:: Task to complete ::
Nothing in the records should change; write them all out exactly.

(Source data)

- - - - - - -

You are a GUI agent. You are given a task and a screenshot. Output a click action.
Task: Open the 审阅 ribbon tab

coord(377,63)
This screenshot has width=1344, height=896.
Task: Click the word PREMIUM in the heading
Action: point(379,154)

- - - - - - -

:: Task result ::
You are a GUI agent. You are given a task and a screenshot. Output a click action.
Task: Open the 审阅 ribbon tab

coord(377,63)
This screenshot has width=1344, height=896.
Task: Click the word PREMIUM in the heading
Action: point(379,154)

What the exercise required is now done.